**MATERIAL PROVIDED:**
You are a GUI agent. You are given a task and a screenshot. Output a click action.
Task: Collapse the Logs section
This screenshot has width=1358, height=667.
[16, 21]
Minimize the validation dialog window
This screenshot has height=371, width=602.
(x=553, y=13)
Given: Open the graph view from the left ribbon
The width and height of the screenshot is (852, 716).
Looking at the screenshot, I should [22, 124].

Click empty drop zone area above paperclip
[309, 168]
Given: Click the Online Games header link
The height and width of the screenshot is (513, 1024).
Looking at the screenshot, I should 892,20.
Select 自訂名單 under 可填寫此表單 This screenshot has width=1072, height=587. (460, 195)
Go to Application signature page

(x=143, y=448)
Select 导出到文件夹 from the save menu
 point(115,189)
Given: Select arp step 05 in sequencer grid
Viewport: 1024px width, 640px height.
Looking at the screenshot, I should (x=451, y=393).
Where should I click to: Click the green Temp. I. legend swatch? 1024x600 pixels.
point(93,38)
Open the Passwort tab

**EXERCISE PROMPT:** Return an exact copy of the listing above, complete in every line.

**SOLUTION TO THE EXERCISE:**
You are a GUI agent. You are given a task and a screenshot. Output a click action.
Task: Collapse the Logs section
This screenshot has width=1358, height=667.
[16, 21]
Minimize the validation dialog window
This screenshot has height=371, width=602.
(x=553, y=13)
Given: Open the graph view from the left ribbon
The width and height of the screenshot is (852, 716).
Looking at the screenshot, I should [22, 124].

Click empty drop zone area above paperclip
[309, 168]
Given: Click the Online Games header link
The height and width of the screenshot is (513, 1024).
Looking at the screenshot, I should 892,20.
Select 自訂名單 under 可填寫此表單 This screenshot has width=1072, height=587. (460, 195)
Go to Application signature page

(x=143, y=448)
Select 导出到文件夹 from the save menu
 point(115,189)
Given: Select arp step 05 in sequencer grid
Viewport: 1024px width, 640px height.
Looking at the screenshot, I should (x=451, y=393).
Where should I click to: Click the green Temp. I. legend swatch? 1024x600 pixels.
point(93,38)
Open the Passwort tab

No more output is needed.